О. Фёдор расхохотался так, что один ребёнок закричал спросонья.
— Разве же ты не учился в школах? — спросил о. Моисей.
— Какой там недоверок стал бы учиться! Ещё в бурсе было кое-как — учителя хорошо подгоняли, а я очень боялся каторжной розги! Раз задали такую взбучку, что и до сих пор помню. Бывало, слёзы у тебя аж катятся, а всё-таки вызубришь этих проклятых латинов на греков, как "Отче наш"! Перевели меня в семинарию, почуял я волю. Смотрю, аудиторов нет, греки да латины валяются у нас под кроватями. Не выучишь урока, — профессора и слова не скажут, — а тут ещё и не вызывают! Эге, думаю я, вот где лафа! Бросай, Федя, книжки да гуляй! Гуляю я да гуляю, книжки и в руки не беру. Гляжу! читают на конференции, что такого-то раба Божьего Фёдора Чепурновского "по малоуспешию и маловозрастию" оставить в том же классе на второй курс, то есть ещё на два года пастись. Вот и попасся я, немного покаялся; перевели меня чуть ли не в первом разряде. А в философии я, раскумекав философию, как и подобает философу, снова забросил книжки. Гулял, гулял, аж до конца курса, аж опостылело! Соберёмся, бывало, все молодые, весёлые товарищи, пьём, танцуем, поём, баклуши бьём, в карты играем! Ой, что это было за время хорошее, вольное, весёлое! Выпьем, о. Моисей, как мы когда-то выпивали, когда стояли у Качуренка! Помянем дни нашей весёлой молодости!

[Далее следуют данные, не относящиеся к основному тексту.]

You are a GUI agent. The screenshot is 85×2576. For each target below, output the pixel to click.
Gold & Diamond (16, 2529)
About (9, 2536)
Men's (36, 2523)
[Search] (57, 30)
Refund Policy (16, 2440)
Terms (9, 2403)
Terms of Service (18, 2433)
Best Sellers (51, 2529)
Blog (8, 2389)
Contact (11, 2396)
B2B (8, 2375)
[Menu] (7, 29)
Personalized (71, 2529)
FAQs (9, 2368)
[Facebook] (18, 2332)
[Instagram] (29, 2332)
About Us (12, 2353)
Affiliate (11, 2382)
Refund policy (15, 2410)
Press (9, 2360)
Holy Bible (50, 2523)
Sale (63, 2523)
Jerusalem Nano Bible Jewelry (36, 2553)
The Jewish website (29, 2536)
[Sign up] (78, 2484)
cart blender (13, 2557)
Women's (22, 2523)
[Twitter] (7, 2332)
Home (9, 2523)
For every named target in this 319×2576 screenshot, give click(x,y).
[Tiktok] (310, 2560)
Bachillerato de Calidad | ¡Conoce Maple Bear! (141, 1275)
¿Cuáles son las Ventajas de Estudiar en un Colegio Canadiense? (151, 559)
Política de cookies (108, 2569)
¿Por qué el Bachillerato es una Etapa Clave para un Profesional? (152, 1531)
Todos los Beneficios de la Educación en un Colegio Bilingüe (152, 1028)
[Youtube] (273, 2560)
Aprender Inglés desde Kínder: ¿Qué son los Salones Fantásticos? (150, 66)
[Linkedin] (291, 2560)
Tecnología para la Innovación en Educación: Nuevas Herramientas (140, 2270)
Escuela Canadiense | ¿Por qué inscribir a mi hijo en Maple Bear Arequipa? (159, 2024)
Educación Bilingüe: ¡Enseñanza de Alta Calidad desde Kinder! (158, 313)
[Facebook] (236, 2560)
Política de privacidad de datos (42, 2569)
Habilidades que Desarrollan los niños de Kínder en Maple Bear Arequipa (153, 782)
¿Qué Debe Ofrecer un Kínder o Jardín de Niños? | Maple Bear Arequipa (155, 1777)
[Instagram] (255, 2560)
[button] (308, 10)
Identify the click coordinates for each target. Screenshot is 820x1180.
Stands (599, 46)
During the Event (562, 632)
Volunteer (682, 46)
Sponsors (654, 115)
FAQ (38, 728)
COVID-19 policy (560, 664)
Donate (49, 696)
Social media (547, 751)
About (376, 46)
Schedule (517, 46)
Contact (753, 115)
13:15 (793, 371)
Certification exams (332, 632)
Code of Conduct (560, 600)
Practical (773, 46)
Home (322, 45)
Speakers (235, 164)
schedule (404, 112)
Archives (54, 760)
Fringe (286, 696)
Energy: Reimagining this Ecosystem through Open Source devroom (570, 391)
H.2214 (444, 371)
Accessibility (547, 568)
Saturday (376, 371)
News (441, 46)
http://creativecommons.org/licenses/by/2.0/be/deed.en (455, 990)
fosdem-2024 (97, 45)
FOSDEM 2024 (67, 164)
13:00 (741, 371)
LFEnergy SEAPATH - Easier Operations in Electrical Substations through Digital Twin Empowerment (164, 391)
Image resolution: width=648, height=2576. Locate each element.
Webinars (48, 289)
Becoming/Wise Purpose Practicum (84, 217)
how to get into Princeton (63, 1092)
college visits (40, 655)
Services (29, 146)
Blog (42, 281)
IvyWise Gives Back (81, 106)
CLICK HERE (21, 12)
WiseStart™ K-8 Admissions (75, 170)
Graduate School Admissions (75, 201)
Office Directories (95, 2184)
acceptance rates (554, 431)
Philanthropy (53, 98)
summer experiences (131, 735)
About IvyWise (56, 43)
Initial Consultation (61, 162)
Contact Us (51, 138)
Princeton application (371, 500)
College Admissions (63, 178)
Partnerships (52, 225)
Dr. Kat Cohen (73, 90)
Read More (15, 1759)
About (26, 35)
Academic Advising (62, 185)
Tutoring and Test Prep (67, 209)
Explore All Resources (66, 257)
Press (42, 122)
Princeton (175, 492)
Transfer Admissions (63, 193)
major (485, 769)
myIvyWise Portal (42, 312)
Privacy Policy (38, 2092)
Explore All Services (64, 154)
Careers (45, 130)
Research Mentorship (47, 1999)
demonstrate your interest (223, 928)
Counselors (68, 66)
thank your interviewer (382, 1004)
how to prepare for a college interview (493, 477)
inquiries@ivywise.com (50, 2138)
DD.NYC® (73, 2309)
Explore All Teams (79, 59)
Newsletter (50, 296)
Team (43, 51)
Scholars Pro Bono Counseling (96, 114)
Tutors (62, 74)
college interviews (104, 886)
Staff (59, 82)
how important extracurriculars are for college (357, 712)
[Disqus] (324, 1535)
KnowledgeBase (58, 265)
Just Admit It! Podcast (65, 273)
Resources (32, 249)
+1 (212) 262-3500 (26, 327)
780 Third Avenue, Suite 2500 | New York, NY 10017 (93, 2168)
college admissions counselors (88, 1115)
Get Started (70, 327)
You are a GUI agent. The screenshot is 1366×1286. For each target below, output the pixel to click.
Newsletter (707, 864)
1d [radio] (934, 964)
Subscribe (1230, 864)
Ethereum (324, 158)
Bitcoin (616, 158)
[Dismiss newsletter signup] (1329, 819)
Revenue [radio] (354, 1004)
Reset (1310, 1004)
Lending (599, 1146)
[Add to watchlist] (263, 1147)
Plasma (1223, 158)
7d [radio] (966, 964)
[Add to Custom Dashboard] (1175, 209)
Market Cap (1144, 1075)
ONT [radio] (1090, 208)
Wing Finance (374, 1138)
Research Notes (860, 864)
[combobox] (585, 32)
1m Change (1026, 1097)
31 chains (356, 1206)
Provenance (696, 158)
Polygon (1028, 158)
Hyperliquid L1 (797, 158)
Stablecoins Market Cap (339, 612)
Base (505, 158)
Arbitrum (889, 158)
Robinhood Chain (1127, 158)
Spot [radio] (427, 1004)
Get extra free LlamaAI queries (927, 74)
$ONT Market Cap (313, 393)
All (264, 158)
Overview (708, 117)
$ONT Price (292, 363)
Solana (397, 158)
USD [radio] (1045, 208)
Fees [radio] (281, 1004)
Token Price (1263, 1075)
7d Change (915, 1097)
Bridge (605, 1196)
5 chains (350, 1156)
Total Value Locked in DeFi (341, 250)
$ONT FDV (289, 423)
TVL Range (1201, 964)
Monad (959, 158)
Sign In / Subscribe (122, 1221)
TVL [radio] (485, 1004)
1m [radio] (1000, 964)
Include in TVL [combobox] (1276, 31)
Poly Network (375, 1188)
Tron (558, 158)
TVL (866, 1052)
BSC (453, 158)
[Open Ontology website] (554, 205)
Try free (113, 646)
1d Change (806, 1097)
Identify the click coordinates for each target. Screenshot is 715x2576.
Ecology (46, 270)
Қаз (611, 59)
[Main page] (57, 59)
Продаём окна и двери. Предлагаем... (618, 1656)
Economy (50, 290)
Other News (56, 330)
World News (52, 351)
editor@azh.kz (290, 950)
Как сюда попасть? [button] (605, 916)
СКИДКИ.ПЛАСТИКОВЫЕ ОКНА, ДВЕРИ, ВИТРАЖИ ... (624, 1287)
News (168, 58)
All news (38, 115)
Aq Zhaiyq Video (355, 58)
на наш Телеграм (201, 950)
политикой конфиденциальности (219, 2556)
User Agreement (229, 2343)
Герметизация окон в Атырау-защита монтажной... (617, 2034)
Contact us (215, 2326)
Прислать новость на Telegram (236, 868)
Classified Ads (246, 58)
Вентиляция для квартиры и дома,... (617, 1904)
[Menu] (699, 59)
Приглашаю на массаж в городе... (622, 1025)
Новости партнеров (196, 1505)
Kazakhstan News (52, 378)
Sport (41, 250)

О. Моисей хорошо поминал свою молодость, потому что дудлил без перерыва из своего большого стакана, уже не дожидаясь угощения.
— Но смотри, о. Моисей! — крикнул о. Фёдор, — уже и бочонок опустошили. Погоди! Расскажу же я твоей Марии Ивановне!
— А я твоей Марии Васильевне, — ответил о. Моисей.
— Ой, не говори, братец!
— А не скажешь моей? Если не скажешь, то я и твоей не скажу.
— Уже и в окнах сереет, и небо светлеет, рассвет недалеко. Не отдохнуть ли нам, о. Моисей?
О. Моисей только наклонил голову ещё ниже.
— Сумеем ли мы добраться до своей постели? — спросил о. Фёдор.
— Доберёмся как-нибудь, хоть на ощупь, лишь бы только с места сдвинуться, — ответил о. Моисей. — Подними меня, а я тебя!
Взялись батюшки за руки и, поднимая друг друга, встали и тихонько побрели к постели. Ни один даже не пошатнулся, пока они дочапали до другой комнаты.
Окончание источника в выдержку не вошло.